With pictures left out, only the lines from the one containing "Task: Open the @ mention picker" through the end of the records should be reproduced exactly, please.

╭──

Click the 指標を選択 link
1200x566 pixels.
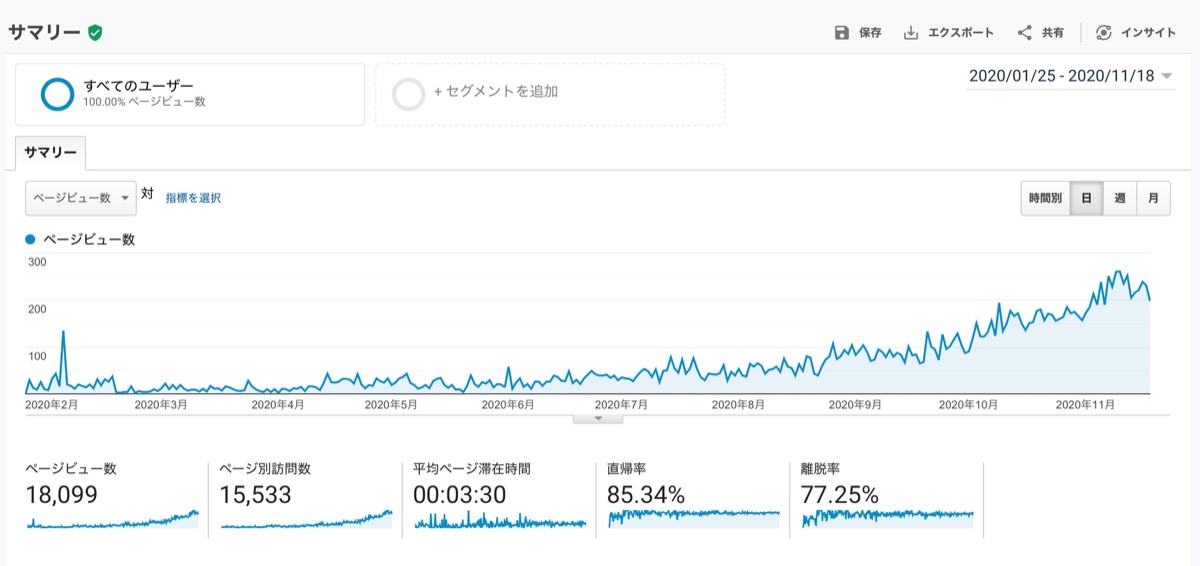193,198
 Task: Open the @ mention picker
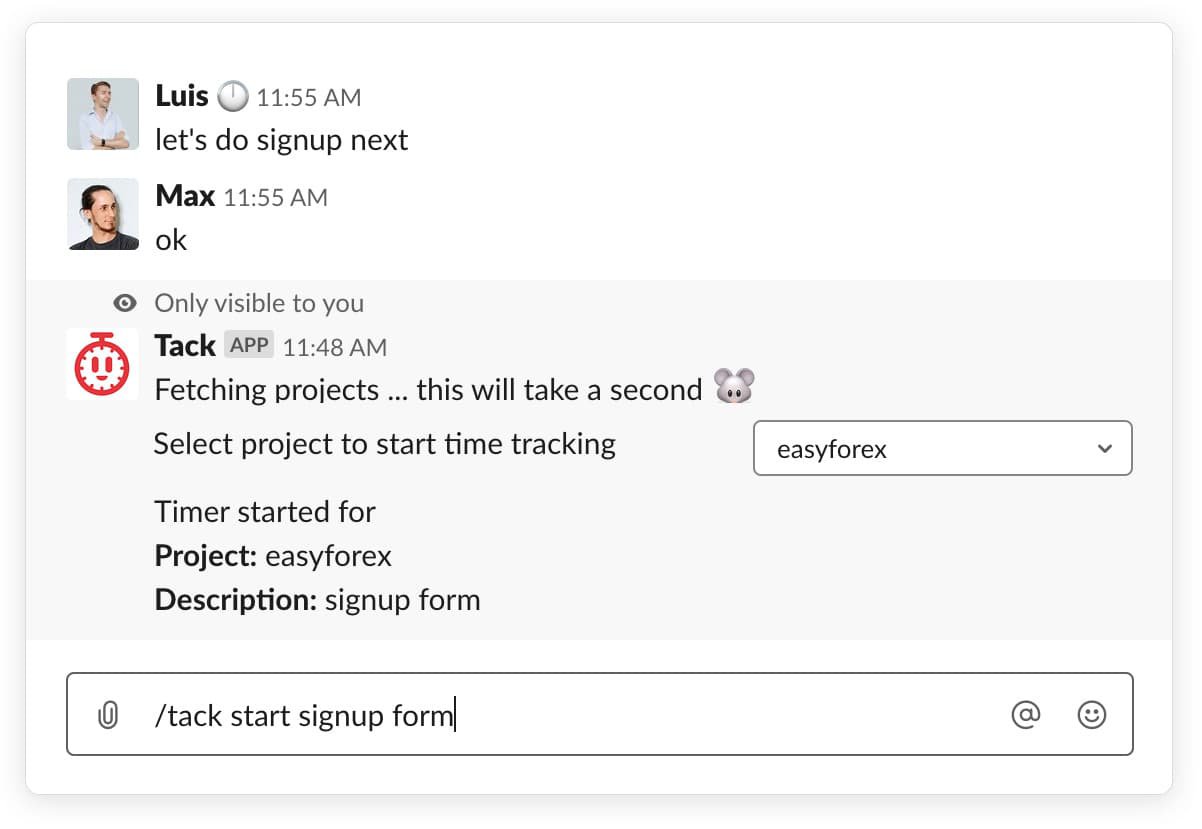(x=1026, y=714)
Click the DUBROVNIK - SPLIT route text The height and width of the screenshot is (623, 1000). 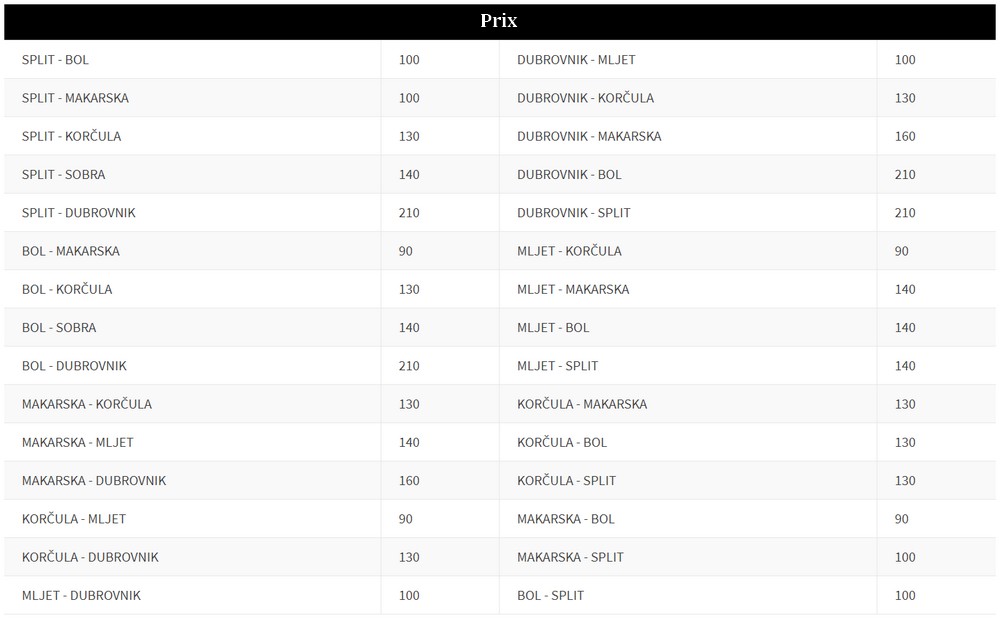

╰──

Solution below:
 Task: Open the @ mention picker
(x=1026, y=714)
Click the DUBROVNIK - SPLIT route text The height and width of the screenshot is (623, 1000). 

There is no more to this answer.